Specific "scientific" data structures, and their processing

TL;DR

This paper introduces a functional programming approach using Haskell to handle complex, specialized data structures in physics and mathematics, enabling natural manipulation of infinite and semi-numerical data.

Contribution

It demonstrates how lazy evaluation and Haskell datatypes facilitate working with advanced mathematical data structures in a flexible, embedded language framework.

Findings

Enables natural manipulation of infinite sequences.

Supports semi-numerical and symbolic data processing.

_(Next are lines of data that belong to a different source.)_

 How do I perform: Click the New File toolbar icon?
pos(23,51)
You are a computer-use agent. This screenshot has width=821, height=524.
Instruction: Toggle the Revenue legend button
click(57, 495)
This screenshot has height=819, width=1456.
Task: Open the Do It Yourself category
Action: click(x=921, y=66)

Integrates complex data structures into object-oriented frameworks.

Abstract

Programming physicists use, as all programmers, arrays, lists, tuples, records, etc., and this requires some change in their thought patterns while converting their formulae into some code, since the "data structures" operated upon, while elaborating some theory and its consequences, are rather: power series and Pad\'e approximants, differential forms and other instances of differential algebras, functionals (for the variational calculus), trajectories (solutions of differential equations), Young diagrams and Feynman graphs, etc. Such data is often used in a [semi-]numerical setting, not necessarily "symbolic", appropriate for the computer algebra packages. Modules adapted to such data may be "just libraries", but often they become specific, embedded sub-languages, typically mapped into object-oriented frameworks, with overloaded mathematical operations. Here we present a functional approach to this philosophy. We show how the usage of Haskell datatypes and - fundamental for our tutorial - the application of lazy evaluation makes it possible to operate upon such data (in particular: the "infinite" sequences) in a natural and comfortable manner.